EXERCISE> Which lines of the data contain the string "width"? Show each of them.

SUPPLIED ENTRIES>
· · · · ·

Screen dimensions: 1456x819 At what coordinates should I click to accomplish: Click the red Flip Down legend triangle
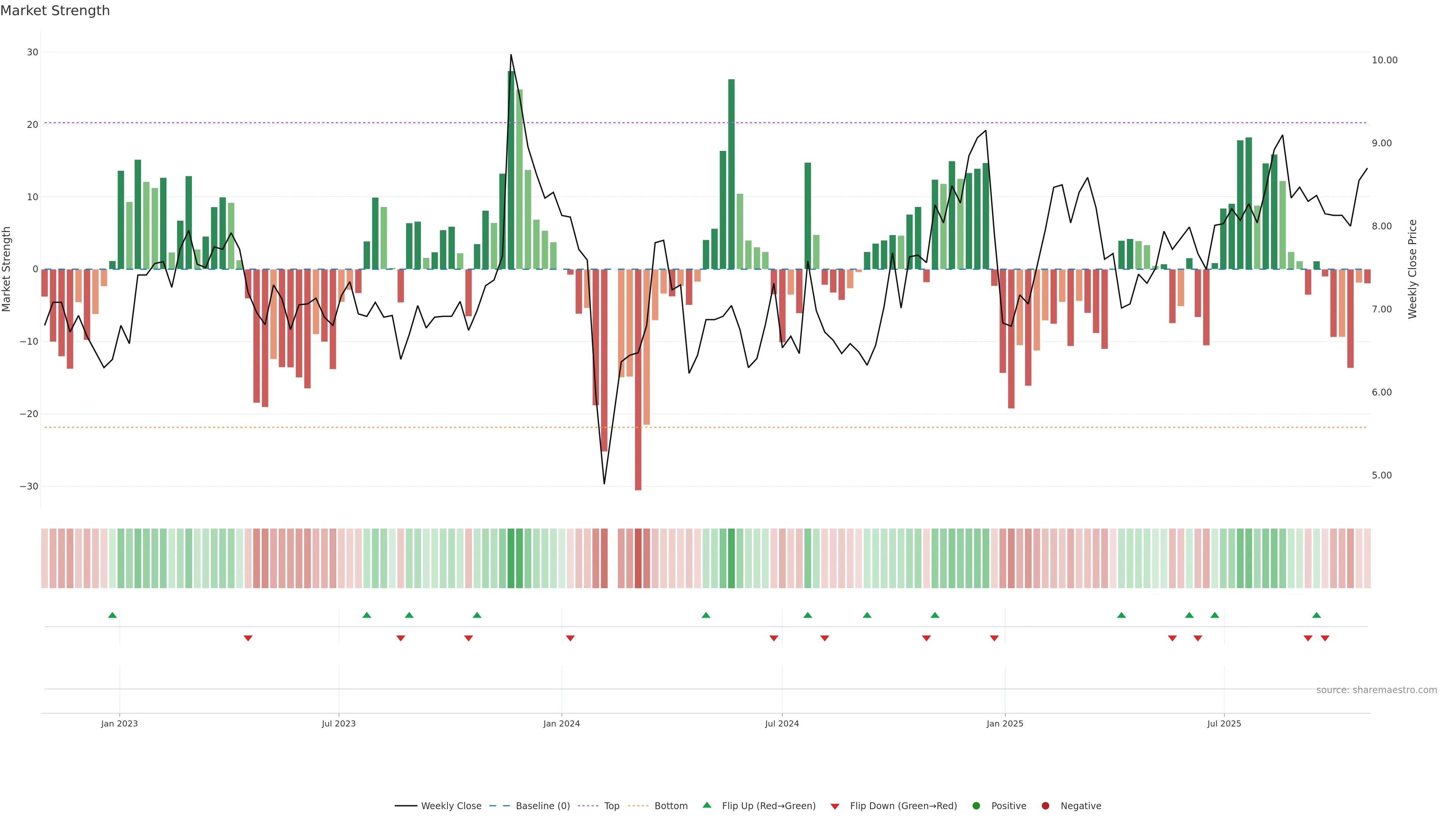point(835,806)
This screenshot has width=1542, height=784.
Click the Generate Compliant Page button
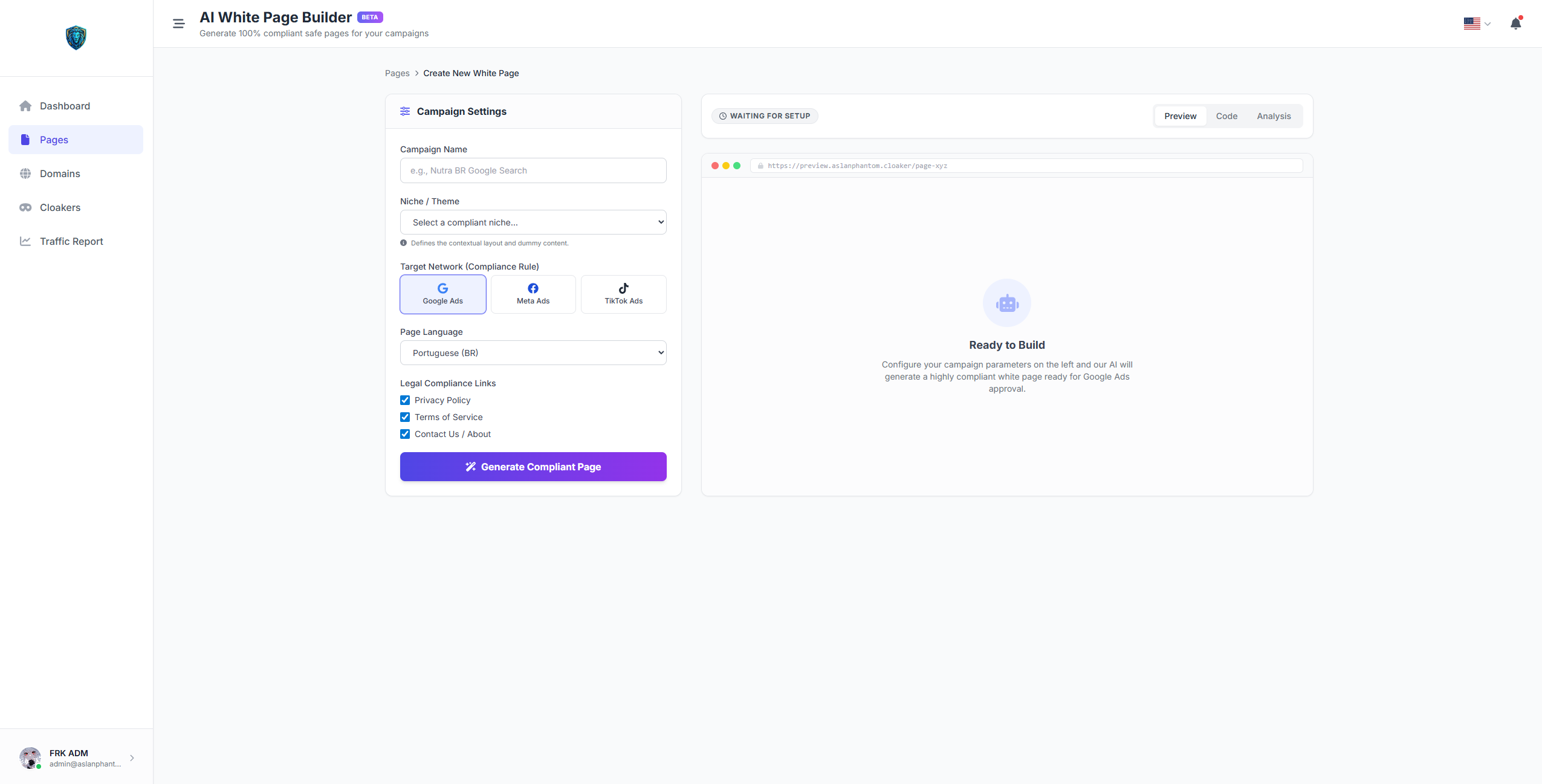pos(533,466)
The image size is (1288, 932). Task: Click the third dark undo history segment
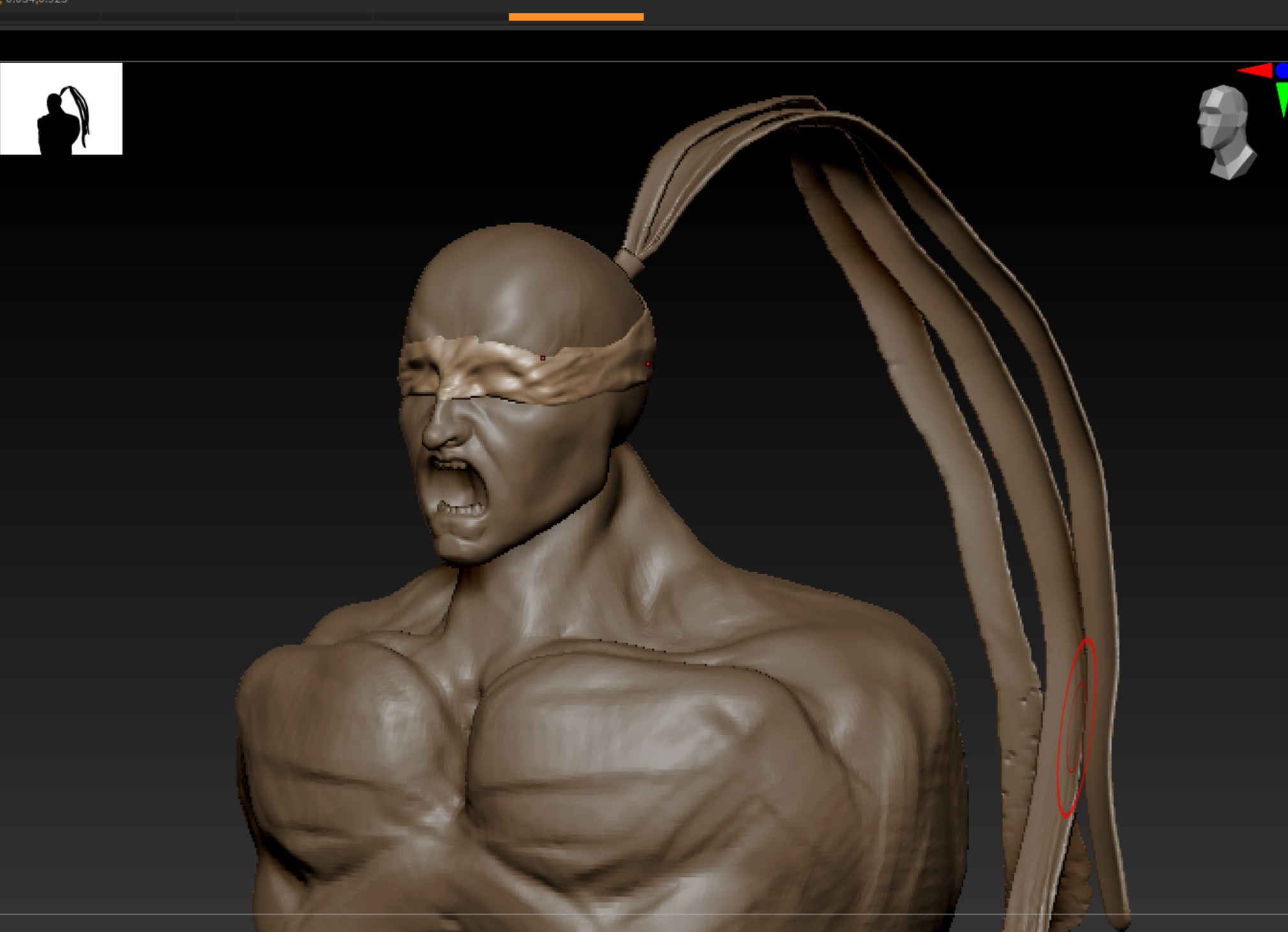(305, 17)
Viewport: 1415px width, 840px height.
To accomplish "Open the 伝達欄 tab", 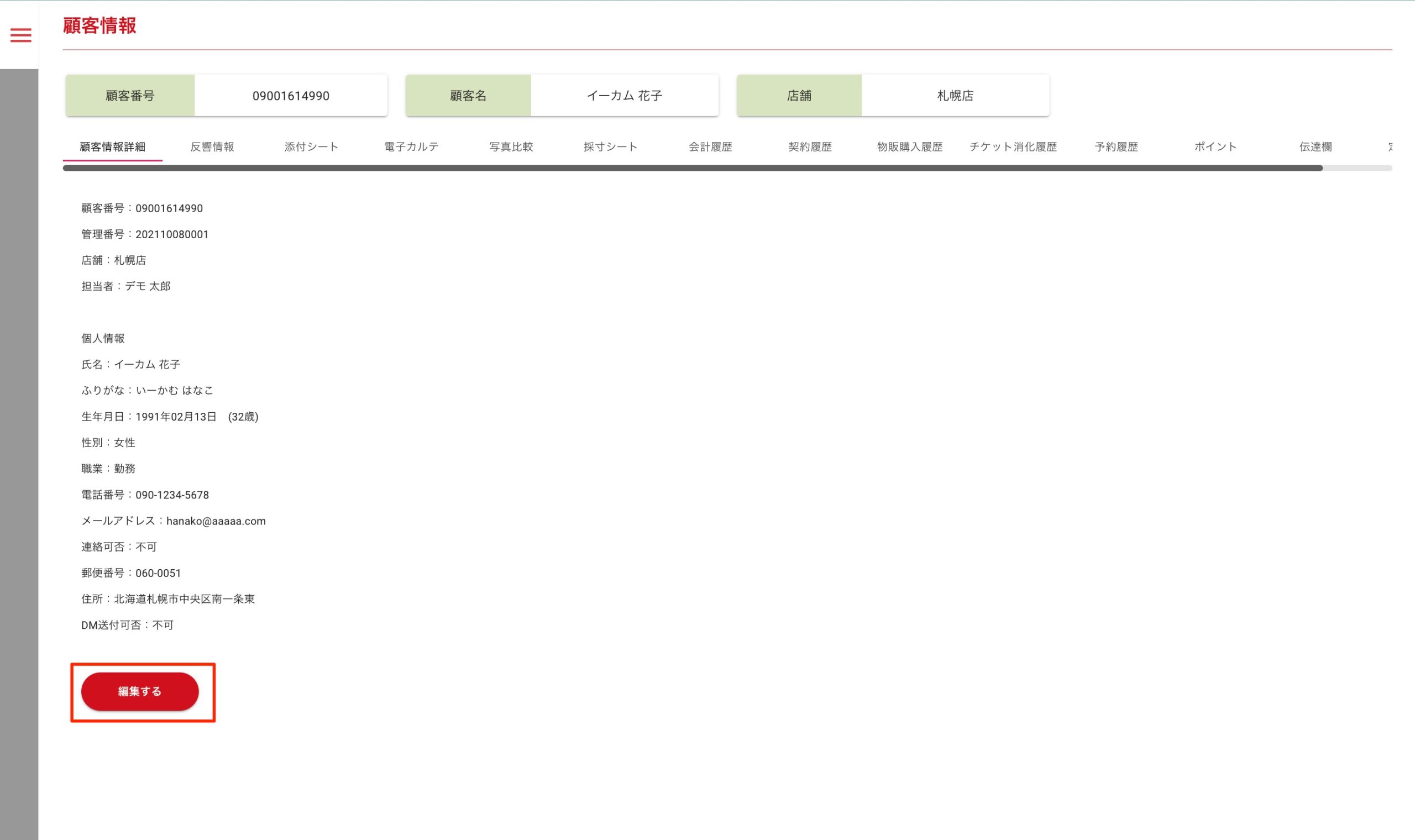I will coord(1316,146).
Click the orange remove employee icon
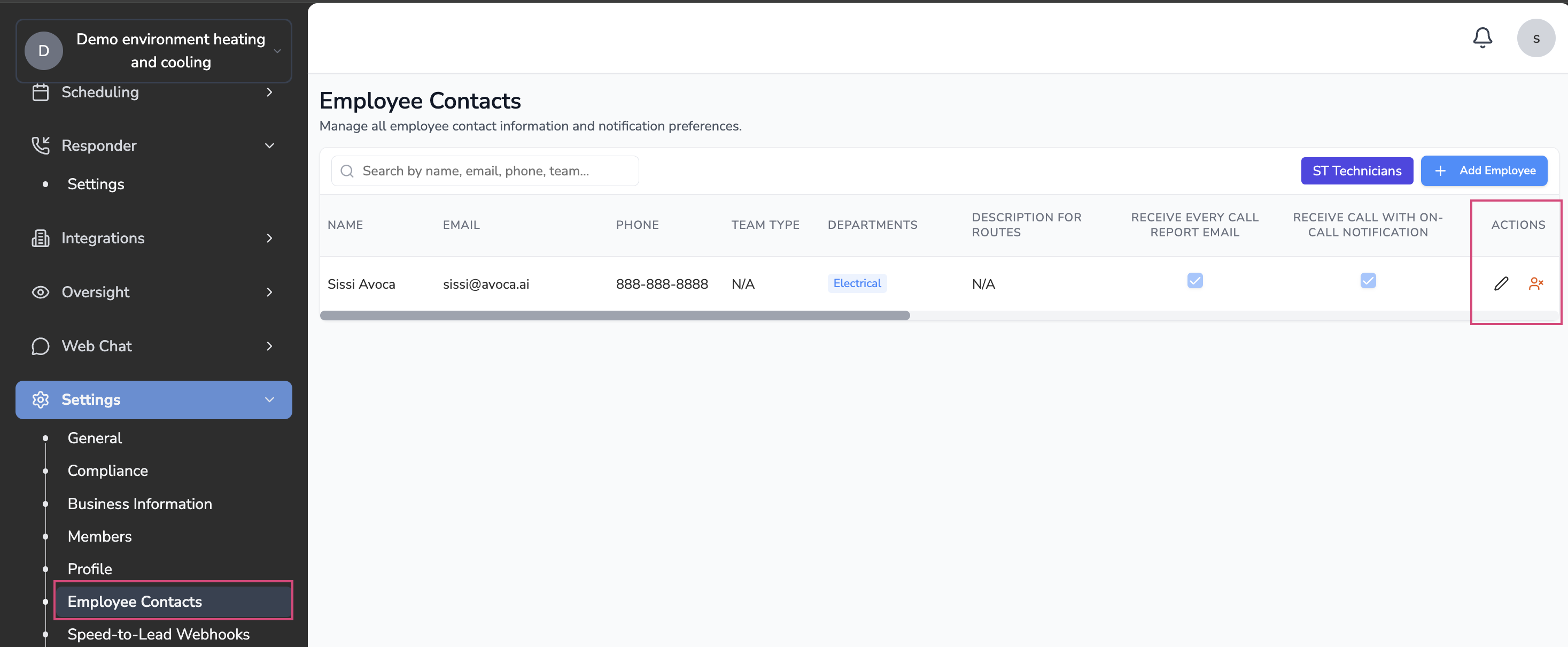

· · · · ·

RESULT>
This screenshot has width=1542, height=784.
Viewport: 1415px width, 840px height.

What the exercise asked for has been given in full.